The memory unit, so called "Memory", you will find at the bottom of the structure. It displays its current content, the memory blocks.

The processors, the cache memories and the memory unit are connected by a snooping bus, named "Single Bus". We have avoided implementing a bus arbiter, because the component should not be too complex. Only one unit can use the bus at a given time.
The light blue lines, as shown in the illustration, represent the control and data signals between the units. If they are colored in light blue, they are not relevant in the actual visualization step. The relevant signals in a step will be highlighted with different colors later during the visualisation.

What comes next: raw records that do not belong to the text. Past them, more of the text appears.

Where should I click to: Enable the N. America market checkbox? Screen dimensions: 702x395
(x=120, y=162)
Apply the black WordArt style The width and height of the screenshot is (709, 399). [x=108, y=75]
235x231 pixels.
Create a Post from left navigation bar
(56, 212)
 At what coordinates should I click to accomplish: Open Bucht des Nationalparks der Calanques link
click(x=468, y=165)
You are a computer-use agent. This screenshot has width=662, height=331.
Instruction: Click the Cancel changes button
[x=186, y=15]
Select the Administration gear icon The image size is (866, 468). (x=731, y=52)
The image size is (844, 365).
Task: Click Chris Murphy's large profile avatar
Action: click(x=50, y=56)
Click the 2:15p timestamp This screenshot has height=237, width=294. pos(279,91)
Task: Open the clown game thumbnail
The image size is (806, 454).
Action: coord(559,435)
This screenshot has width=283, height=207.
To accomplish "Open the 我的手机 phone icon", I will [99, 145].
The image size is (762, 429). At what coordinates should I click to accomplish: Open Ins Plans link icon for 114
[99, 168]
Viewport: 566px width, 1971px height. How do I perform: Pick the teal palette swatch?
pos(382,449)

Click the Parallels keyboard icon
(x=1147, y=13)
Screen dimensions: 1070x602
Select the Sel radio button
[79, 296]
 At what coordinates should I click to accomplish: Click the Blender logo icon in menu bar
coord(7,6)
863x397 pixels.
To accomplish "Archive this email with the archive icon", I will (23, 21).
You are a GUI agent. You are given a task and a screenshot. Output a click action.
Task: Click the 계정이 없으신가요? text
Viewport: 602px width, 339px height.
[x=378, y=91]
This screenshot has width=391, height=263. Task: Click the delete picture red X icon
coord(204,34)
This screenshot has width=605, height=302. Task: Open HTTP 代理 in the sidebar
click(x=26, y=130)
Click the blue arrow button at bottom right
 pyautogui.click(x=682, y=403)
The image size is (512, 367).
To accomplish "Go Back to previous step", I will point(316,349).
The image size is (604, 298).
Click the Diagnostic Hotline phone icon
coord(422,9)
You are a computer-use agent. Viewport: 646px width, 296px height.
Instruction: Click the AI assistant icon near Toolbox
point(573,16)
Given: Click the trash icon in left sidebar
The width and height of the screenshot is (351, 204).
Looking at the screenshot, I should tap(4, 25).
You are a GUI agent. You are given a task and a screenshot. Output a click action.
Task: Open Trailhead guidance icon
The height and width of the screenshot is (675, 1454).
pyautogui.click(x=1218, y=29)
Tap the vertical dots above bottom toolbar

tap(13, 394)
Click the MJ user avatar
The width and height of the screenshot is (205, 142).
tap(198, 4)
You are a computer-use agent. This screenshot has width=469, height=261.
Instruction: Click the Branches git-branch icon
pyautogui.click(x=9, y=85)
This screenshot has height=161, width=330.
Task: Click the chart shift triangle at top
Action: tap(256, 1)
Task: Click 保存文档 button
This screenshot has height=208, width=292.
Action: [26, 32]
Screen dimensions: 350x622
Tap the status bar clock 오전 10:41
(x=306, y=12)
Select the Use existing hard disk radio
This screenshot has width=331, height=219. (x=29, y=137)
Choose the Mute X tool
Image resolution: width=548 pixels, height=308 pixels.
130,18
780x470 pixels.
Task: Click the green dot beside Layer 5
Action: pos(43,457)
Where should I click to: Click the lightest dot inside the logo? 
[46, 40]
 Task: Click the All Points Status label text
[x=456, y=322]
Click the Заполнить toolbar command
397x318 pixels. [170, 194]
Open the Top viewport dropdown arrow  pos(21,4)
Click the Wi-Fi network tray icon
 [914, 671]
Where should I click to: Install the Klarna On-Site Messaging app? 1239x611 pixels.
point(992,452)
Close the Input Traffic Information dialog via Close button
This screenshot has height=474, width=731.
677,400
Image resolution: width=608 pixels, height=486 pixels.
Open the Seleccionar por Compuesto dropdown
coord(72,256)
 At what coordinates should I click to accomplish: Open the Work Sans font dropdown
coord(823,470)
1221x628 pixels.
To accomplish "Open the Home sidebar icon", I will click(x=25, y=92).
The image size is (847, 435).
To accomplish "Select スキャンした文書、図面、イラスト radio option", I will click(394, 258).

With the two switchs "read" and "write" at the top of each processor and the single switch "step" the user can control the application flow of the visualisation.
The switch "step" represents a single step of the visualisation. It is realized by a manual clock signal and every clock edge the component goes on to the next step of the visualization.
For showing how the MESI protocol works the user should sequentially issue read and write requests from different processors. Each request are followed by some visualization steps, which show the resulting data and signal transfers between the processors, their corresponding caches and the memory. The switches "read" and "write" respectively issue a read and write request of the processor. A read request for example is issued, if the switch "read" has the output value '1'. The output value '0' stands for a disabled request.

The contents of the memory unit and of each processor are not determined by the component. The user can change them interactively during the visualisation. The values can be entered as 16bit strings. The files "memmesi.bin" and "processor.bin" contain the default memory content and the default content of each processor. These files are situated in the RaVi directory and will be loaded automatically during the start of the component.